9eB1 comments on Indifferent vs false-friendly AIs - Less Wrong Discussion
You are viewing a comment permalink. View the original post to see all comments and the full post content.
You are viewing a comment permalink. View the original post to see all comments and the full post content.
Comments (12)
Alternatively, suppose that there is a parliament of all IAIs vs. a parliament of all FFAIs. It could be that the false-friendly AIs, who are each protecting some aspect of humanity, end up doing an ok job. Not optimal, but the AI who wants humans to be safe and the AI that wants humans to have fun, and the AI that wants humans to spread across the galaxy all together could lead to something not awful. The IAI parliament on the other hand just leads to the humans getting turned into resources for whichever of them can most convenient make use of our matter.
Notice that adding IAIs to the FFAIs does nothing more (according to many ways of resolving disagreements) than reducing the share of resources humanity gets.

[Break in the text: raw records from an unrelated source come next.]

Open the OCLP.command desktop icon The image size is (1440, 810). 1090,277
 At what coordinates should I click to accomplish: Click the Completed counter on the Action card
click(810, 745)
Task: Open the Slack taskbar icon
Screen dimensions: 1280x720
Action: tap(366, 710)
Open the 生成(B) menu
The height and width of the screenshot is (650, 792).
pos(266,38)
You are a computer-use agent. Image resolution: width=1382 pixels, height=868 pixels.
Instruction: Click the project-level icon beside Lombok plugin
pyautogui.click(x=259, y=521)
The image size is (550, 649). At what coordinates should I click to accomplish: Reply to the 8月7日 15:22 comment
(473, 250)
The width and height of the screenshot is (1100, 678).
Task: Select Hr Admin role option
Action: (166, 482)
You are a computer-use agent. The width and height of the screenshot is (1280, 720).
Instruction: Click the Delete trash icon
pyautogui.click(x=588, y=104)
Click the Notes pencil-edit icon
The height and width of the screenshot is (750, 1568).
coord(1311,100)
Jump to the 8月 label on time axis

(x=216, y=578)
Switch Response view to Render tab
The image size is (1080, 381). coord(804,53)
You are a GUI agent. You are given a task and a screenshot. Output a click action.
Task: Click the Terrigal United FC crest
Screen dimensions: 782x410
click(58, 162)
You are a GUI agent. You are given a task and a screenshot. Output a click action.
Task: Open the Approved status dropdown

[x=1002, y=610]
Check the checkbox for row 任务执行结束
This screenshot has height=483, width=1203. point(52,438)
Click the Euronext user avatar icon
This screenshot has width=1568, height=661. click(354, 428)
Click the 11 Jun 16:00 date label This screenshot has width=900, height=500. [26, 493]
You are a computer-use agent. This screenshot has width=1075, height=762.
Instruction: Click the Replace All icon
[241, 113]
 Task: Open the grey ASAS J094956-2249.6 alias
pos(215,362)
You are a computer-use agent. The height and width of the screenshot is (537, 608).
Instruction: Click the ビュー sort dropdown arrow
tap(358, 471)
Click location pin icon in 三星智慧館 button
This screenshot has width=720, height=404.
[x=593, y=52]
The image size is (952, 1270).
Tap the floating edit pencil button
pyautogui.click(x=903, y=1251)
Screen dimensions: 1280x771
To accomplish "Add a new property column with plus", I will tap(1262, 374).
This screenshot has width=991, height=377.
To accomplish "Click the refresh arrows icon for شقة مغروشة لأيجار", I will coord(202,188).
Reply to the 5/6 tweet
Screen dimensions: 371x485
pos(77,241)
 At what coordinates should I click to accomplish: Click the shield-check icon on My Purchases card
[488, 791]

But counting on a parliament of FFAIs to be finely balanced to get FAI out of it, without solving FAI along the way... seems a tad optimistic. You're thinking of "this FFAI values human safety, this one values human freedom, they will compromise on safety AND freedom". I'm thinking they will compromise on some lobotomy-bunker version of safety while running some tiny part of the brains to make certain repeated choices that technically count as "freedom" according to the freedom-FFAI's utility.
I'm just brainstorming in the same vein as these posts, of course, so consider the epistemic status of these comments to be extremely uncertain. But, in the limit, if you have a large number of AIs (thousands, or millions, or billions) who each optimize for some aspect that humans care about, maybe the outcome wouldn't be terrible, although perhaps not as good as one truly friendly AI. The continuity of experience AI could compromise with the safety AI and freedom AI and "I'm a whole brain experiencing things" AI and the "no tricksies" AI to make something not terrible.
Of course, people don't care about so many aspects with equal weights, so if they all got equal weight, maybe the most likely failure mode is that something people only care about a tiny amount (e.g. not stepping on cracks in the sidewalk) gets equal weight with something people care about a lot (e.g. experiencing genuine love for another human) and everything gets pretty crappy. On the other hand, maybe there are many things that can be simultaneously satisfied, so you end up living in a world with no sidewalk-cracks and where you are immediately matched with plausible loves of your life, and while it may not be optimal, it may still be better than what we've got going on now.
I'll think about it. I don't think it will work, but there might be an insight there we can use.